In this regard, I strongly encourage downloading and taking a look at the “Substance Abuse & Mental Health Kit for Law Students and Those Who Care About Them”,” put together by the ABA Law Student Division, the ABA Commission on Lawyers Assistance Programs, and the Dave Nee Foundation. The ABA Law Student Division has also created a web site and begun compiling links to resources for law students under Mental Health Resources.
The 2016 Report, published in the Journal of Addiction Medicine referenced in the NY Times, reports on the significant numbers of lawyers affected by depression, substance abuse and addiction as well as the numbers of law students affected. And, as so many articles and the 2016 Report note, in law students, the driven qualities that propel students to go to law school; law school’s consuming demands; law school anxiety and stress; competition, and the prospective (or lack of prospective) job market, all affect, and perhaps negatively affect, law student mental health. These issues are all compounded by the stigma attached to “others.”
At law schools, we still deal with the student as a person, a pre-professional. As Scott Fruehwald noted in a posting on the importance of professional identity training, law school is a prime time of both crisis and potential growth if students are well-guided. However, as Louis Schulze noted on the Faculty Lounge Blog, “Ask not what you can do for your students, ask what your students can do for themselves,” students have to come by their learning as well as their personal identity ultimately on their own. Being responsible for one’s own learning, being responsible for one’s well-being, and being responsible for gaining and keeping sobriety are ultimately not things that are externally controlled.
Recognizing there is a problem and that we cannot solve it by mandating compliance, what are some things we can do so that our students are open to and can achieve their own stability and appropriate level of sobriety? What can we provide that students can themselves use? The ABA Health Kit has some suggestions worth noting here. For example, it suggests:
1. Think about the problem; create and have a strategy; make students aware; reduce stigma so students will take make use of the strategies, and follow through. Make the issues and assistance “present.”

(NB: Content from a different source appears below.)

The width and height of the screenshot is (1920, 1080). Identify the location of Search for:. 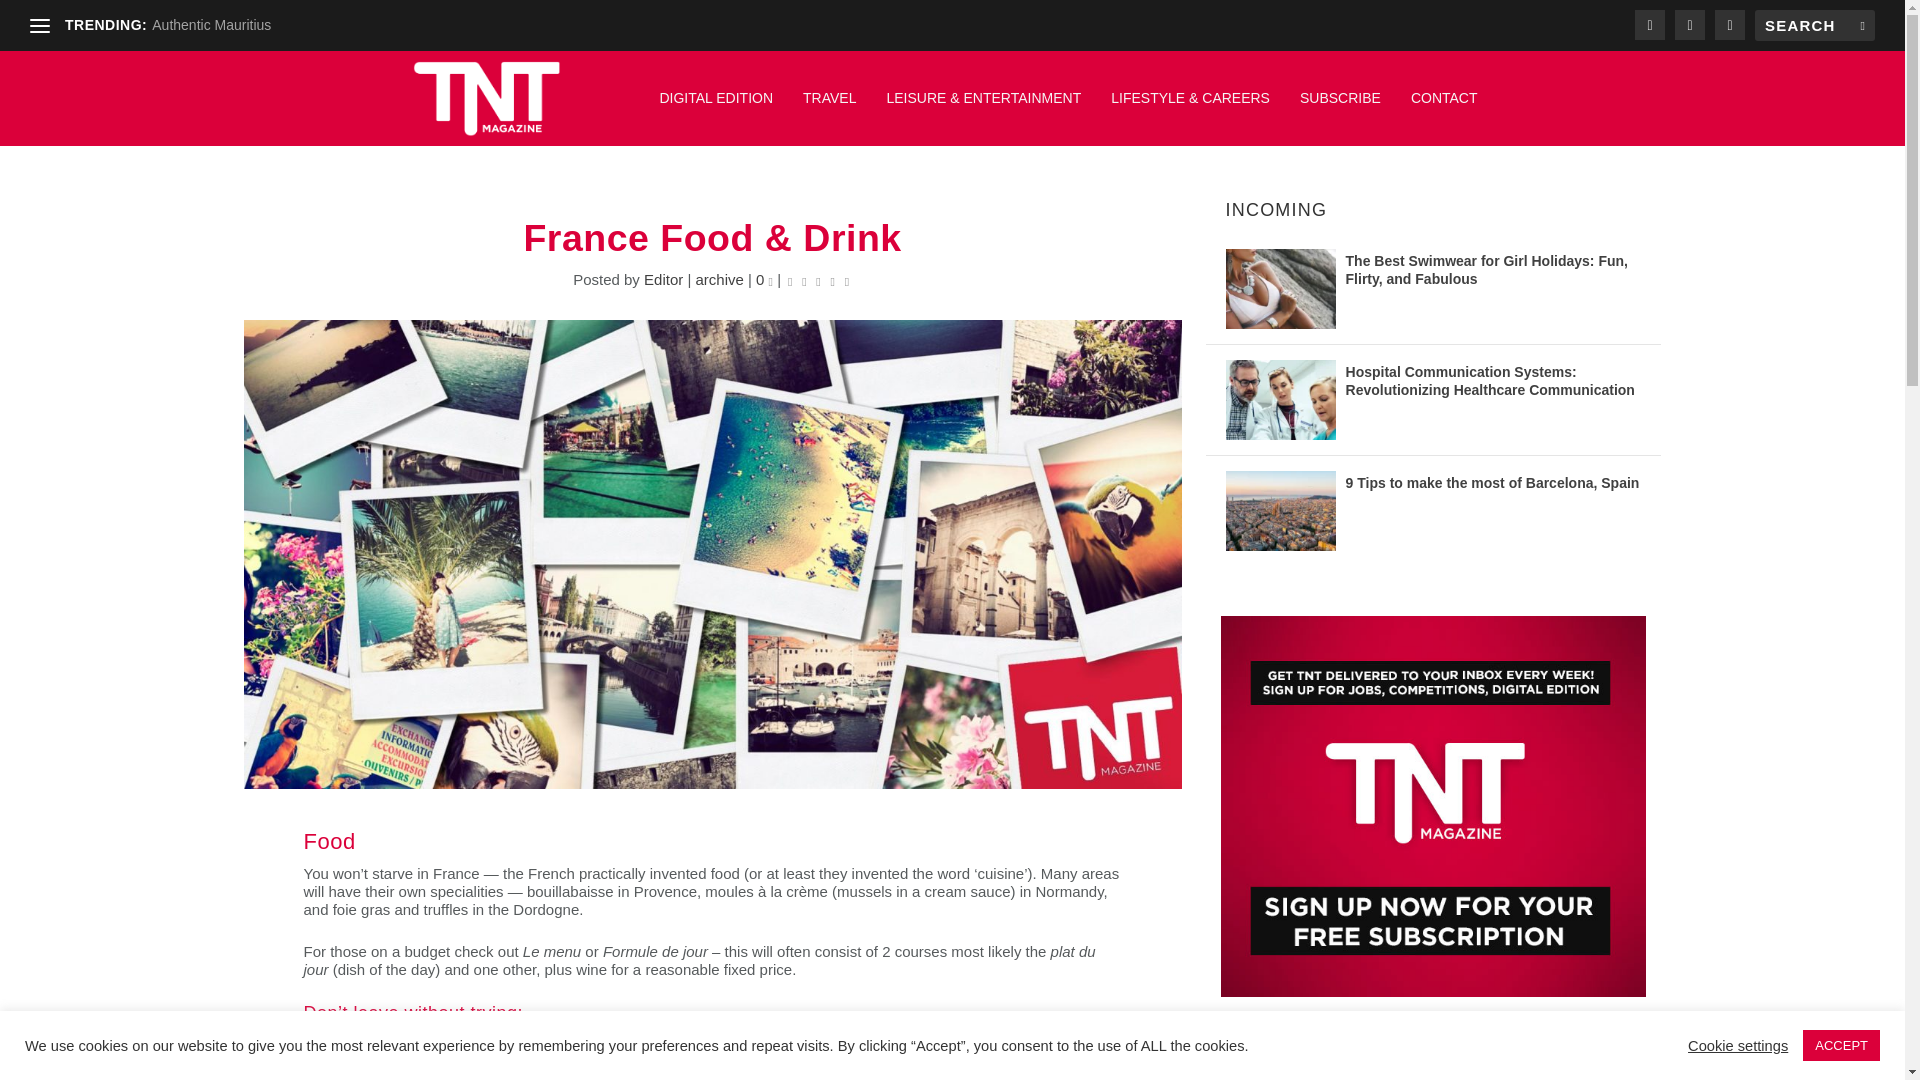
(1814, 25).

2. Provide and encourage Lawyers Assistance Program access;
3. Have an on-campus counselor;
4. Limited self-disclosure. Most Anonymous Meetings begin with, “Hi, I’m (name), and I’m (whatever the concern). For anyone who has ever been to one of these meetings – and, yes, I have been in celebration – the mere existence of others similarly situated is itself very powerful.
5. Provide links and access to resources – many of which can be found in the Health Kit, others of which can be found in Scott’s article, through the ABA or your state bar, through various mental health advocacy and disability advocacy sites or through any Anonymous site. There are even NA and AA meeting locator apps.

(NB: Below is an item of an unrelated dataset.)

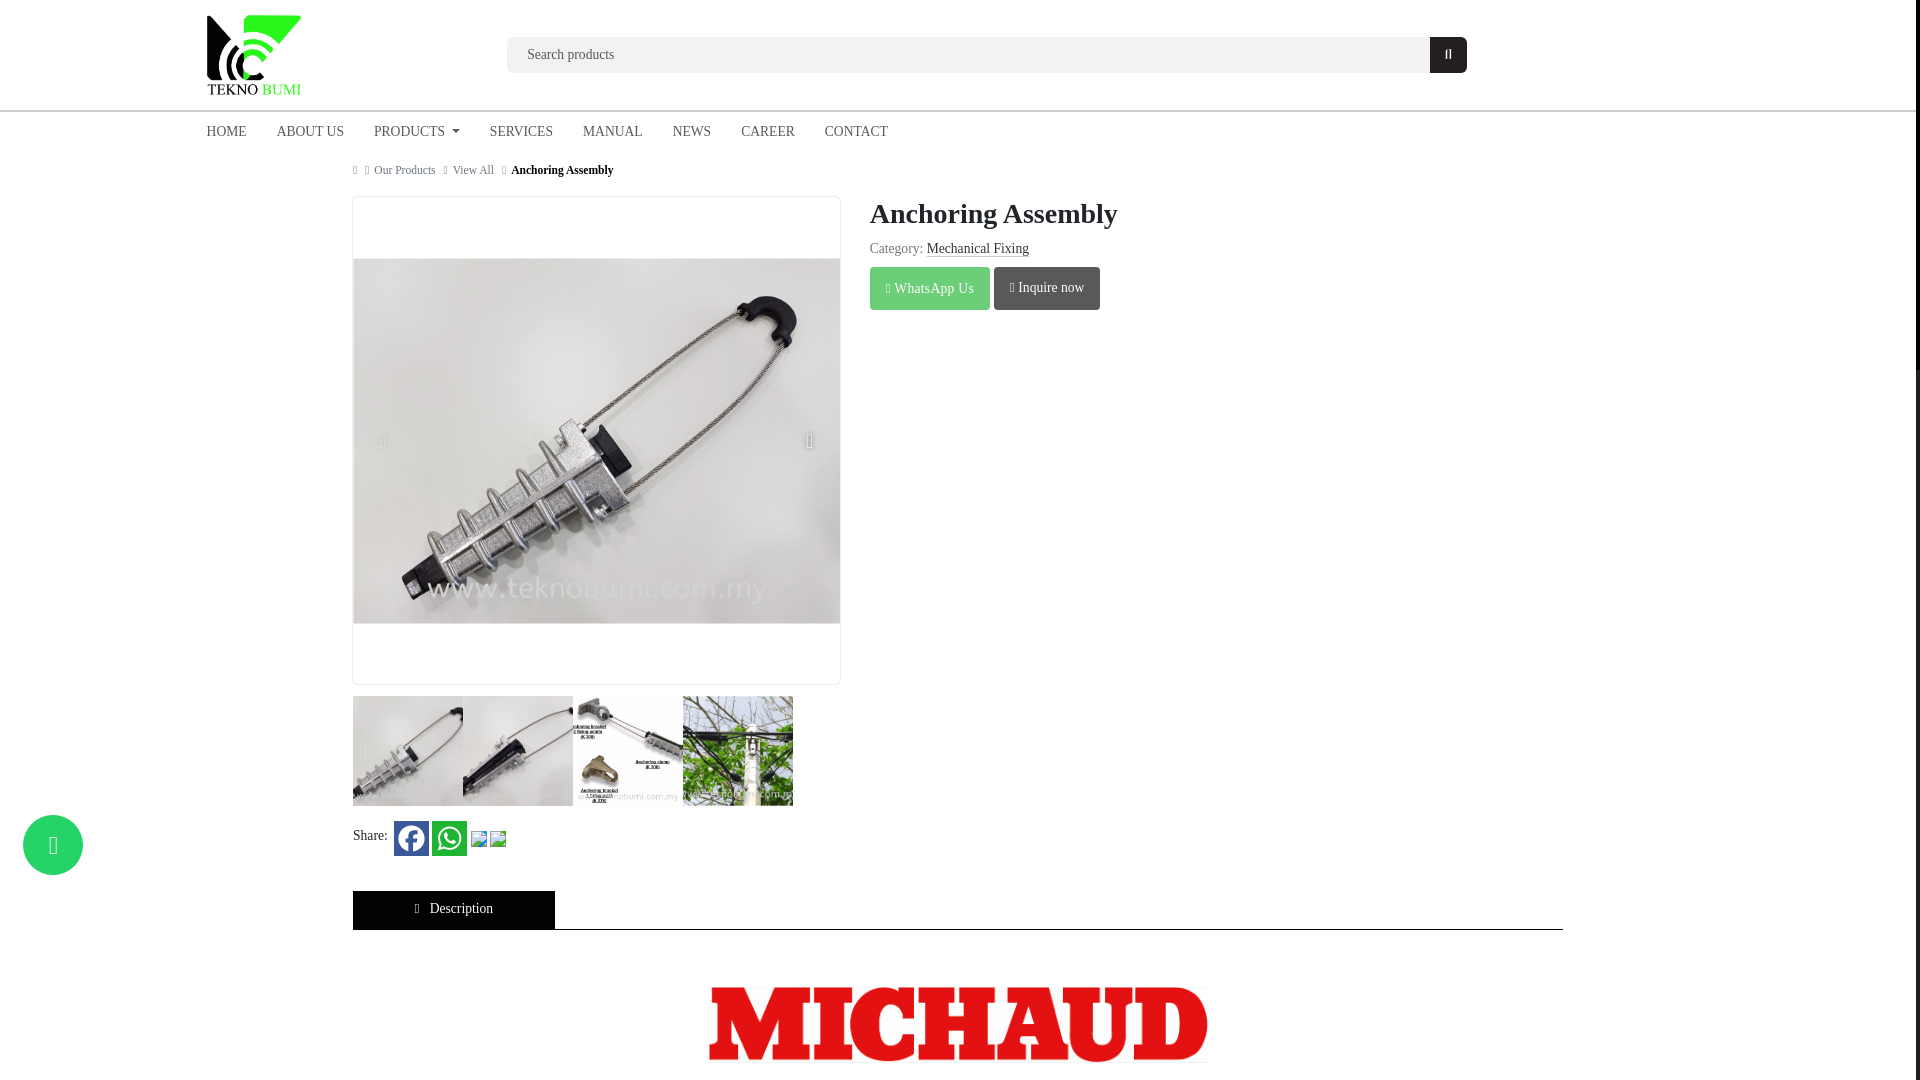 This screenshot has height=1080, width=1920. I want to click on NEWS, so click(692, 132).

6. Learn about and provide guidance for gaining and maintaining a healthy life.
The Health Kit also notes some other things law schools have done or are already doing to promote wellness. Those include providing access to a mental health professional and then, coordinating with student affairs to create various programs (plural) throughout the year to introduce that person and then create occasions for students to interact with that person such as “let’s talk,” or “how to bounce back,” events.
Other ideas include Family Fun Day; Wellness Fair or Wellness Day with structured events including speakers from the local LAP, strategies for time management, diets, as well as activities such as yoga, resiliency training, and chair massages. (I admit to liking this last.) Some schools, ours included, have had “Puppy Love” opportunities – most recently here as a stress-reliever before the bar exam. (Hypo-allergenic only)

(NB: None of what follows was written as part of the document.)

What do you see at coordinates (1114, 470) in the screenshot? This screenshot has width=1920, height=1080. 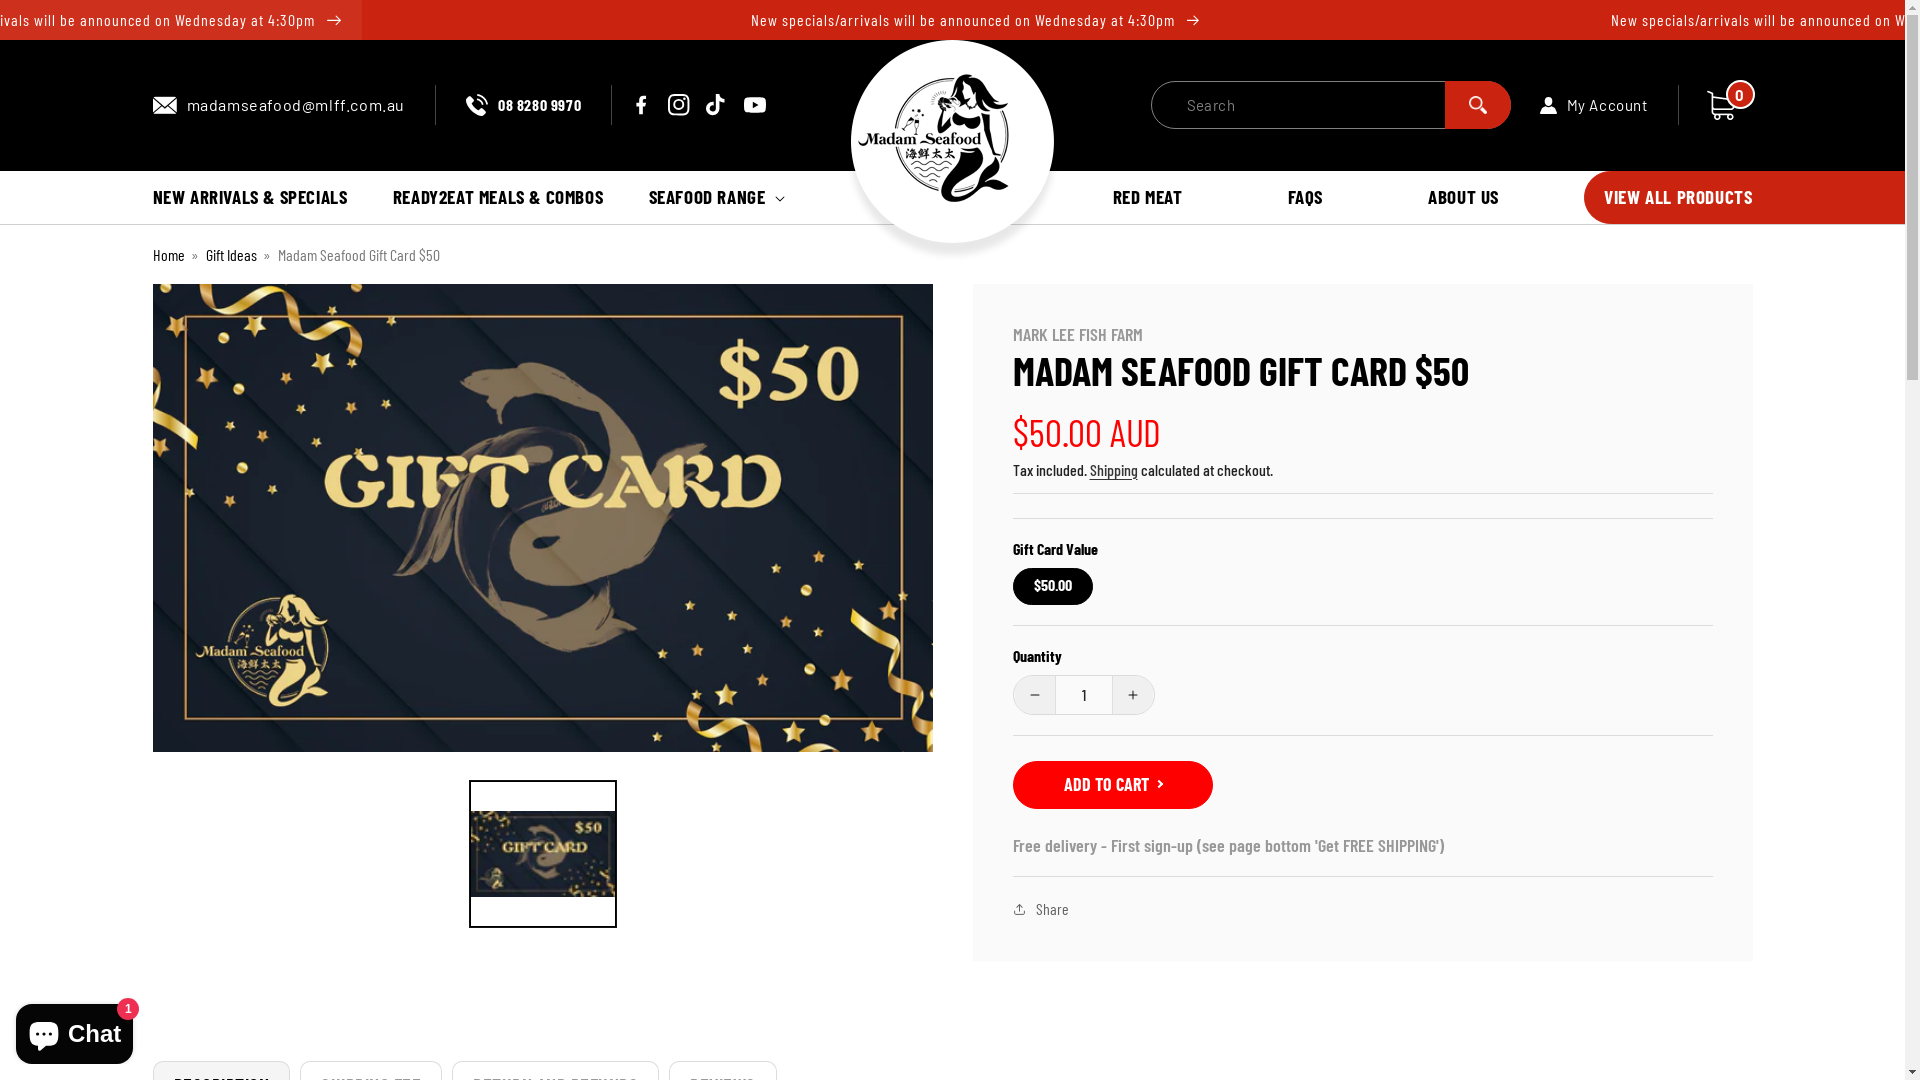 I see `Shipping` at bounding box center [1114, 470].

On the more serious side, some schools have integrated LAP programs or one credit “courses” throughout the curriculum with a different focus each year. Two possible syllabi are included near the end of the Health Kit, one by Marjoire A. Silver from Touro Law Center, and one prepared by the ABA CLAP.
Law Student mental health, substance abuse and addiction are personal to me. I cannot tell you the number of students who have passed through my doors over the decades who were and are vulnerable. What are other schools doing? Do you have plans? Programs? Access? Course work you would share? Other?